“Sal saved her whole life for this one trip,” says my new found train companion, Jill, a 65-year-old woman from Victoria, Australia. “She got on at Sydney, got off at Perth and took the next flight back to Sydney, fulfilling a lifelong ambition. She was happy,” says Jill. We are on-board the Indian Pacific train to make the four thousand kilometre journey across the vastness of Australia.
I feel a little sad for Sal though. Here I am, a 30-year-old aboard the Indian Pacific train, on a trip that she spent her entire life planning for. Over the next few days, I learn that Sal isn’t alone in her ambition, 99% of the passengers on-board have very similar stories. I am easily the youngest person on the Indian Pacific train by about 25 years. I listen intently, as each tells their life stories and talk about their plans to see the world – one train trip at a time. It seems for these passengers, train holidays are the only way to go.
Boarding the Indian Pacific train at Sydney Central Station, my first impression was that it looked like any other commuter train. My heart sank a little as I dragged my suitcases across the platform to Car B, which was to be home for the next three days. Car B, was in the Gold carriage of the train – just one step down from the Platinum section, which costs approximately AUS$350 more per person, per night.
However, if there was ever a time when looks were deceiving this certainly was that moment. As I clambered on-board and weaved through the narrow walkways of the carriages towards my cabin, I was somewhat amazed when I open the door. It was small, but so well designed that it didn’t feel cramped. The cabin wasn’t ultra luxurious, but I was impressed. My doubts about whether this really was going to be that ‘trip of a lifetime’ quickly vanished.
I made my way to the bar carriage for the a welcome drink and devoured a glass of pink champagne. It went down well and I asked the kind bar tender for another, she obliged with a perfect smile. Settling down into one of the comfy sofas next to the huge windows, I got more than a few looks from my fellow passengers. Probably wondering why someone of my age was spending a holiday on board a cross-country train with people who were much older.
Jill befriended me and nattered away as the train pulled out of the station we made our way through Sydney’s stunning Blue Mountains. My fellow holidaymakers were all enjoying more glasses of champagne and now chatting like long lost friends.
It took me some time to relax as kept watching the clock, expecting to pull in at the next station and begin my holiday. I had to remind myself that I was already on the holiday. After a few more drinks, I headed back to my cabin, promising Jill we’d catch up later. She wanted to show me pictures of her trip on The Ghan, the train journey between Adelaide and Darwin, which I had originally planned to take and so I was intrigued.
Life on-board the Indian Pacific train
Cabin staff do the rounds on-board greeting everyone and to informing us of operations whilst holidaying on the Indian Pacific train. I’d booked in for dinner at 7pm in the Queen Adelaide Restaurant, while breakfast was ‘rolling’ so you could go in whenever you wanted.

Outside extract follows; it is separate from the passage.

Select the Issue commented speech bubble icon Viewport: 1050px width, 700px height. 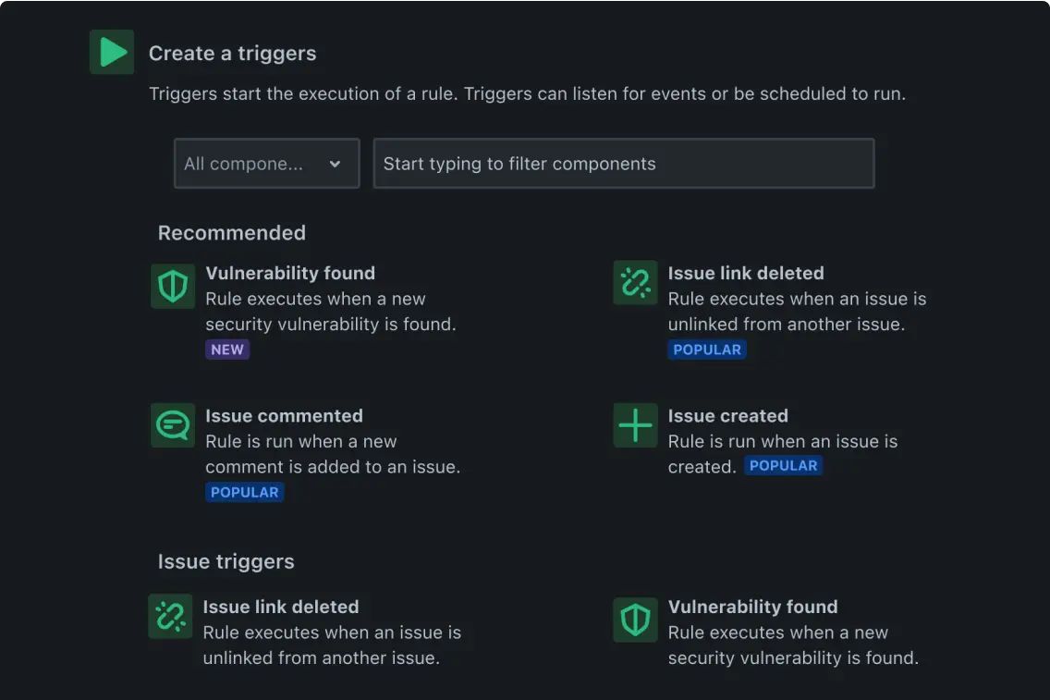tap(173, 425)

I wondered why the times needed to be so rigid, but the explanation was obvious as I walked into Queen Adelaide that evening, the restaurant is in a carriage. We were on a train after all. The Indian Pacific train’s restaurant was furnished with lovely tables and chairs, and like everything on board, it was compact, so scheduling and time keeping was vital.
Breakfast, lunch and dinner was a three-course affair. The dishes were delicious but on the small side, but by day two I could feel the implications of so many courses.
The views through the train windows were spectacular and I got my first sense of why this really was a ‘trip of a lifetime’. We passed through the lush green forests and hilly landscapes of the Blue Mountains to be greeted by the deserted outback and I loved the complete emptiness. Beside the million or so feral camels – I actually spot eight trotting along – there was little out there. Interestingly, I was told that the camels have learnt to lick the railway tracks in the morning, taking advantage of the overnight moisture that clinged to the steel before being evaporated by the harsh sunshine of the day.
Relaxing into the journey, I sat back to view hundreds of kilometres of yellow, brown and bright orange desert. And it’s flat. There are no trees or green shrubs to steel my attention away from the expanse of nothingness. The conditions in the outback are harsh and there’s so little life there. Yet it’s so intriguing I spent days staring, at nothing but desert plains, and I loved it.
A point to note, there are many time zones between Sydney and Perth, so be prepared for a daily clock change on the Indian Pacific train.
The Indian Pacific train travels at 85km per hour, and the journey was always comfortable. However, the carriages moved around more than I thought they would, but it didn’t seem to trouble anyone else.
I was sad when I woke on our last morning on the Indian Pacific train. As I munched through my three-course breakfast, I realised how quickly I had become accustomed to my daily ritual of dining, viewing the magnificent landscape, and visiting weirdly wonderful places. I certainly would never have had these experiences but for this journey and the people, who had so many stories to share. I loved it.
Do I still feel bad for Sal that her lifelong ambition had been to ride the Indian Pacific train? Not at all. Now I understand.